When a basic CSS @keyframes animation using transforms is applied to the parent element of <video> or <iframe>, the fullscreen behaviour is broken in Safri on macOS. I've tested this on 14.0.2. I have set up an example here https://codepen.io/andrewhawkes/pen/ExNPrjj The example uses an iframe but the same is true for a video element.
Do you know if this affects prior versions of Safari, such as Safari 13?
(In reply to Antoine Quint from comment #1) > Do you know if this affects prior versions of Safari, such as Safari 13? I don't I'm afraid. I've tested the latest Safari on iOS though and the issue isn't present. But I suspect the fullscreen functionality isn't the same.
I can reproduce this going as far back as r236648 (October 2018) so I think this isn't new to Safari 14, or even Safari 13, and would venture this has always been an issue.
<rdar://problem/74087917>
Changing the animation to use "margin-left" (not accelerated) or "opacity" (accelerated) does not reproduce the issue. Removing the animation and setting "will-change: transform" or setting "transform: translateZ(0)" does not reproduce the issue. So it does seem specific to animations of transform.
(In reply to Antoine Quint from comment #5) > Changing the animation to use "margin-left" (not accelerated) or "opacity" > (accelerated) does not reproduce the issue.
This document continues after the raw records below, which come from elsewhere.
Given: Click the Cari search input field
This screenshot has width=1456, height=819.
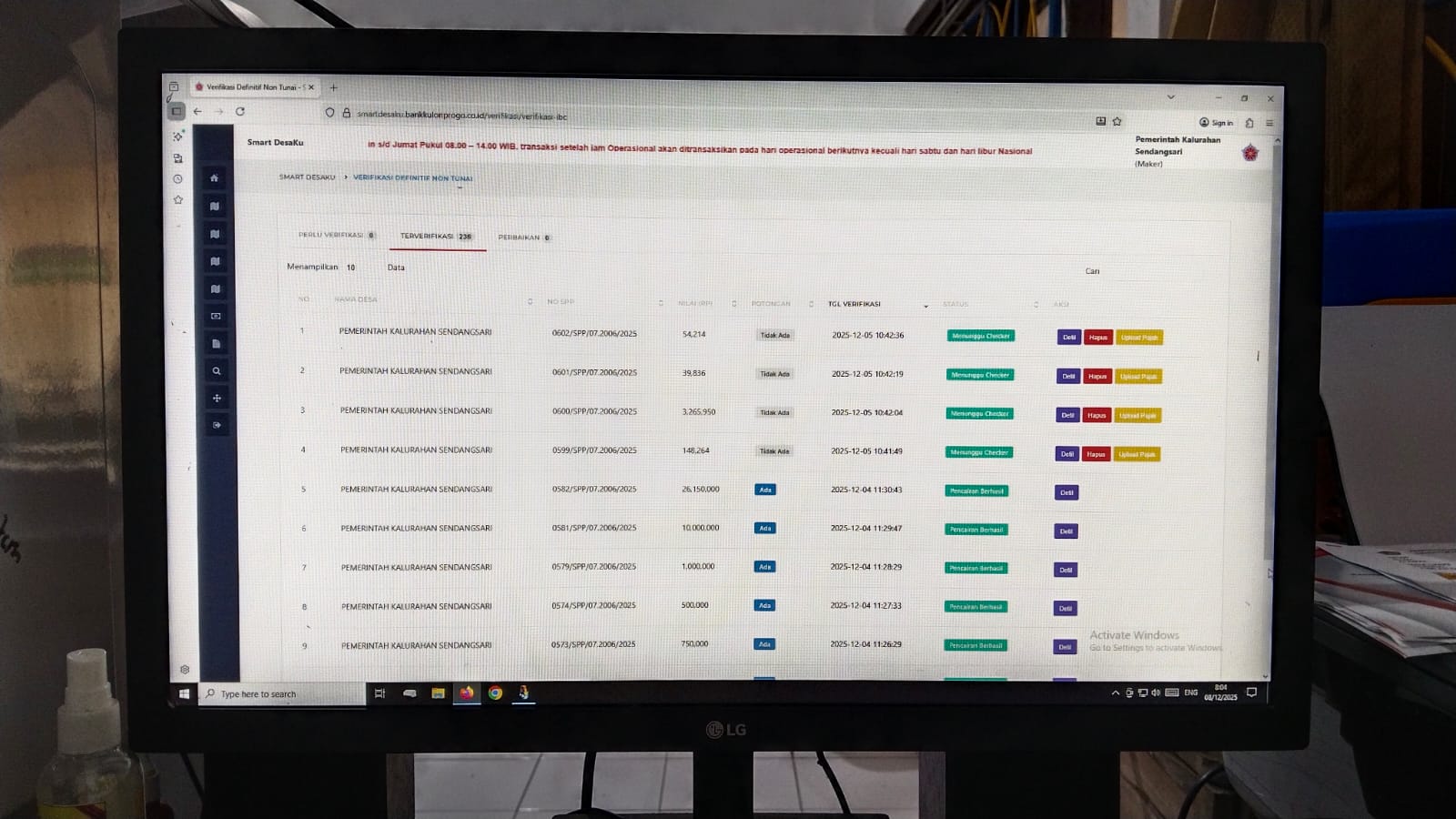Looking at the screenshot, I should coord(1156,271).
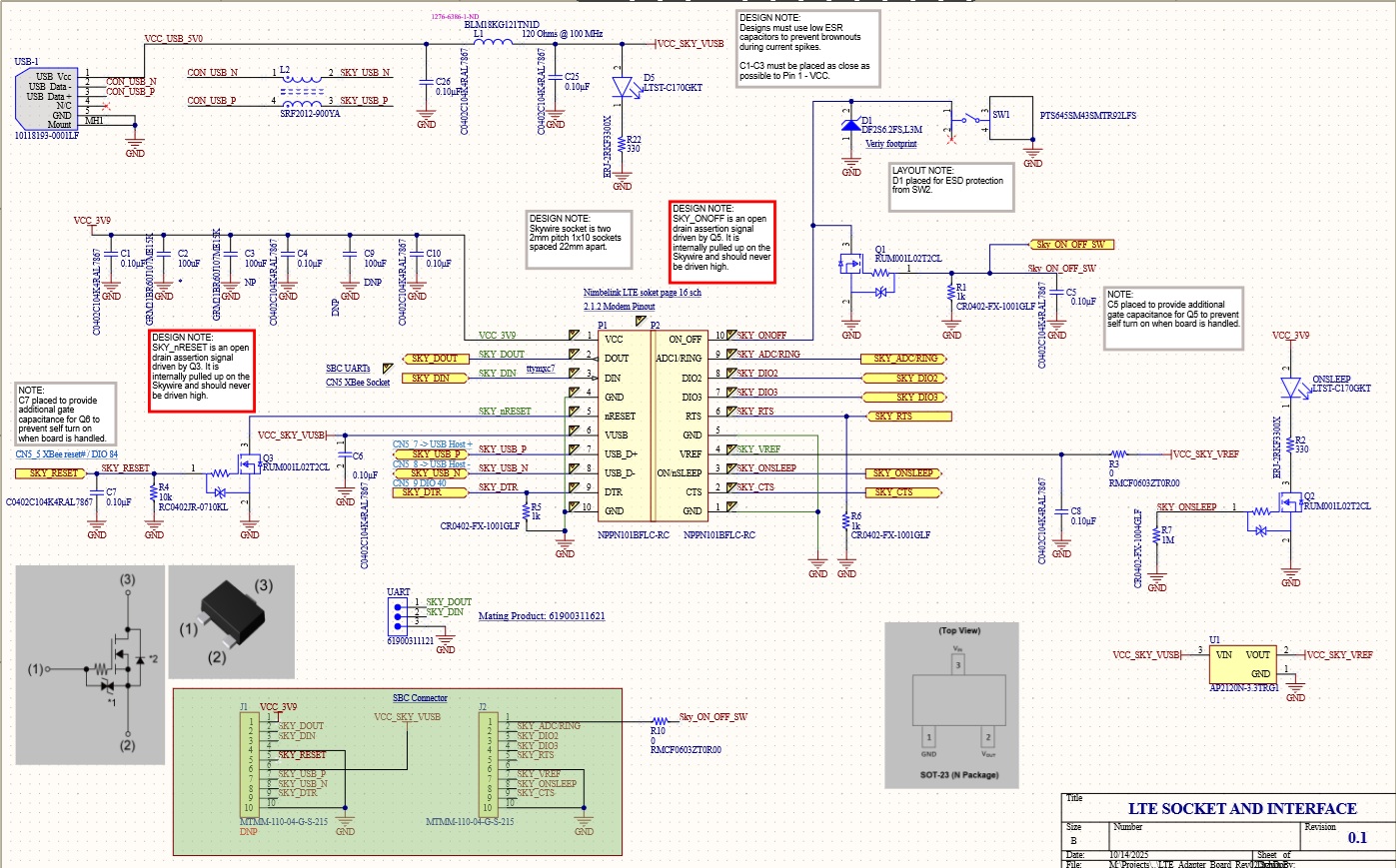Click the Q1 MOSFET symbol
Viewport: 1396px width, 868px height.
pos(851,265)

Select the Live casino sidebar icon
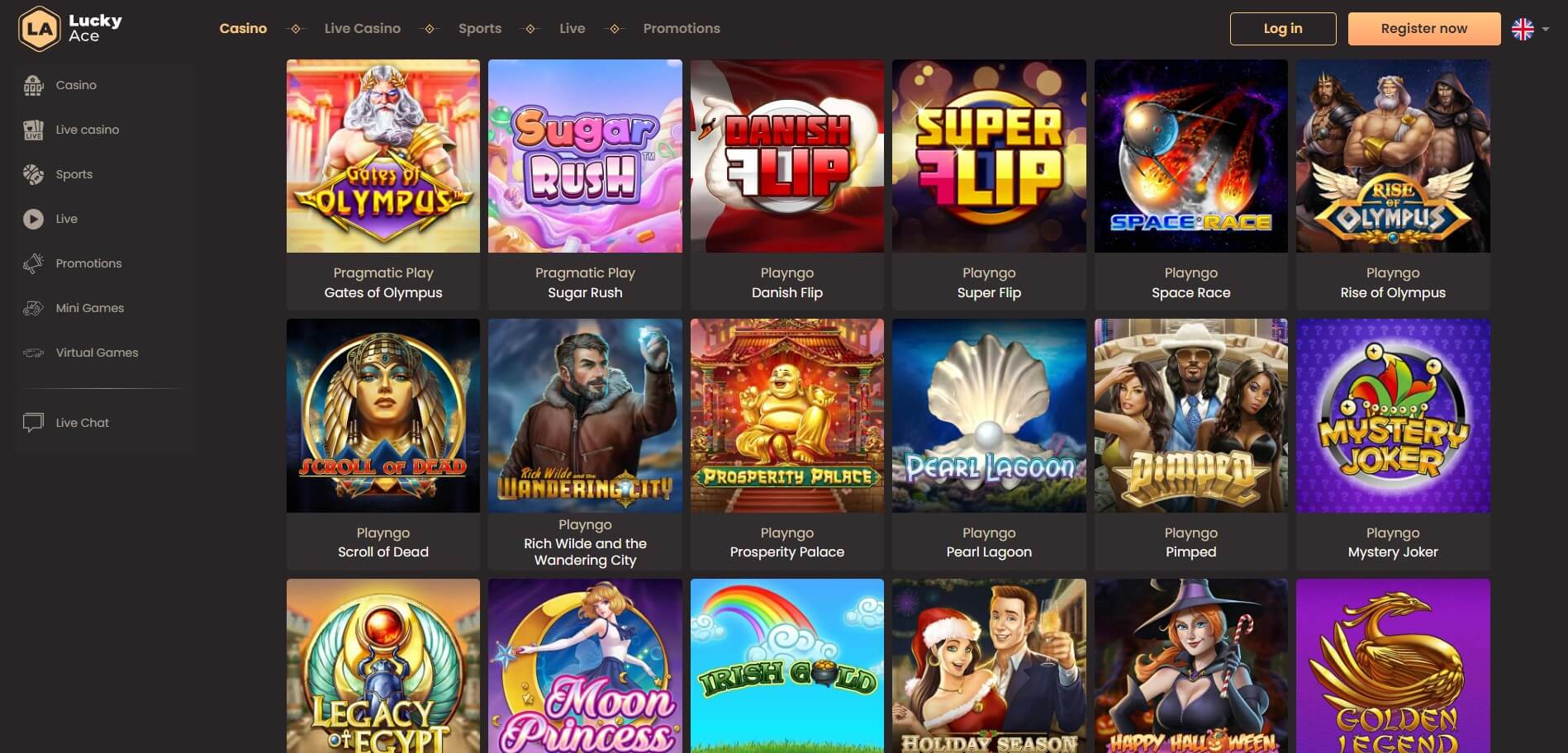pos(33,130)
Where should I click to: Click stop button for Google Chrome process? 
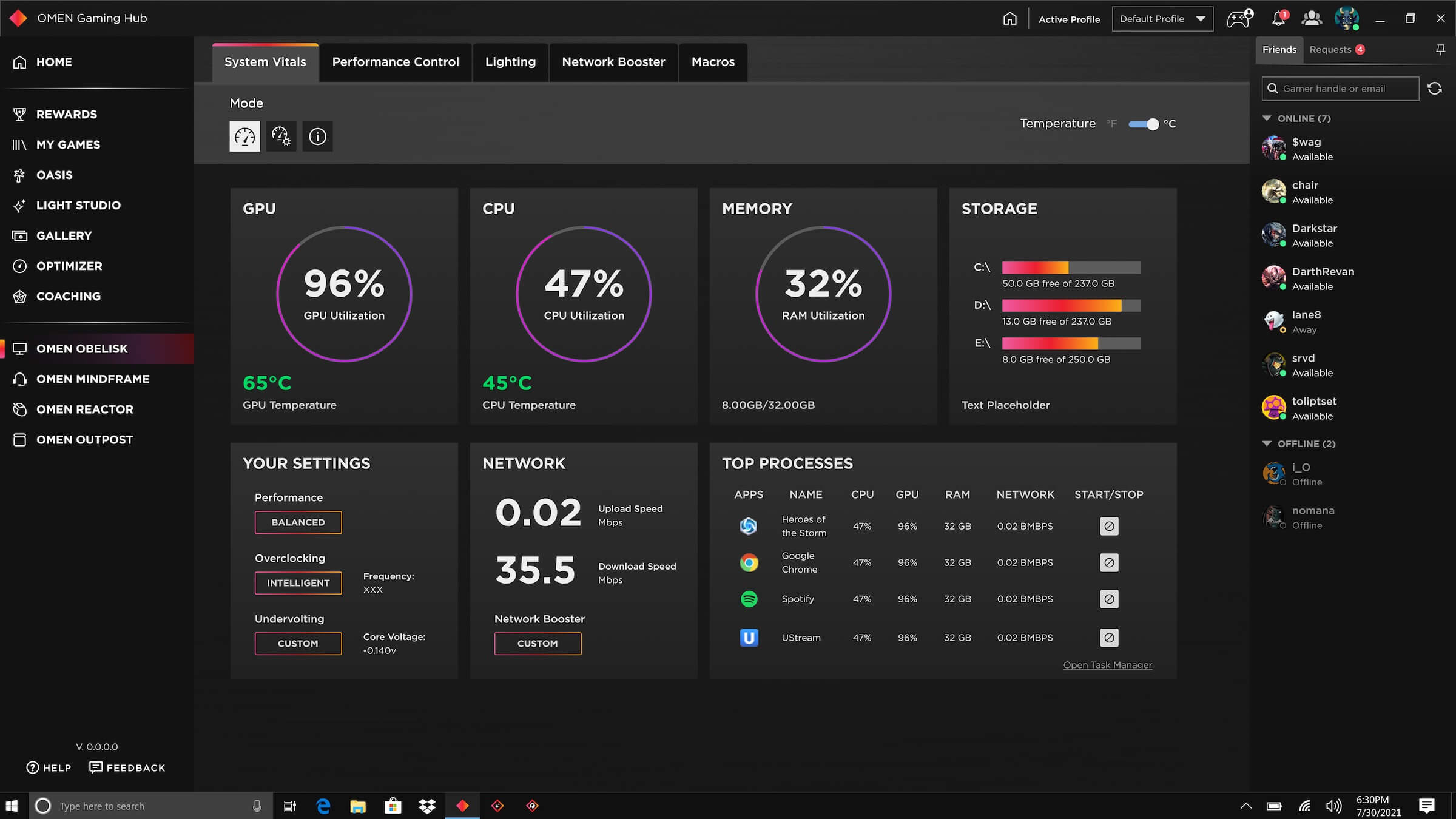[x=1109, y=562]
Removing the animation and > setting "will-change: transform" or setting "transform: translateZ(0)" does > not reproduce the issue. So it does seem specific to animations of transform. When I was debugging the original issue I was having I did find removing "will-change: opacity" fixed one instance of this but I couldn't replicate it. I'm not super clued up on how it works but I assume it's happening under GPU acceleration. I thought I'd note that anyway, just in case. If I get some time, I'll try to replicate it.
The underlying issue is that WebKit does not yet support the 'top layer' behavior specified by https://fullscreen.spec.whatwg.org/#top-layer, so a stray stacking context can override the UA stylesheet which makes the fullscreen element occupy the entire window. In this case, it appears that the 'animate-in' rule is doing so.
I think we can mark this as a duplicate of bug 84796 then. *** This bug has been marked as a duplicate of bug 84796 ***
(In reply to Antoine Quint from comment #8) > I think we can mark this as a duplicate of bug 84796 then. > > *** This bug has been marked as a duplicate of bug 84796 *** Is this likely not going to be resolved? I see the referenced bug is from 2012?
Andrew, we cannot comment on timing of future feature or bug fixes, at least for Apple platforms. However, let me say that we are aware of the limitation and its impact on other Web platform features, such as <dialog>.
(In reply to Antoine Quint from comment #10) > Andrew, we cannot comment on timing of future feature or bug fixes, at least > for Apple platforms. However, let me say that we are aware of the limitation > and its impact on other Web platform features, such as <dialog>. Okay, thanks for getting back to me. I'll keep an eye on the other bug.
Andrew, if you're interested in a workaround, you can try this: :-webkit-full-screen-ancestor { animation: none; } This will disable the animation when your element enters fullscreen.
(In reply to Antoine Quint from comment #12) > Andrew, if you're interested in a workaround, you can try this: > > :-webkit-full-screen-ancestor { > animation: none; > } > > This will disable the animation when your element enters fullscreen. Thank you, this does appear to work as a temp fix.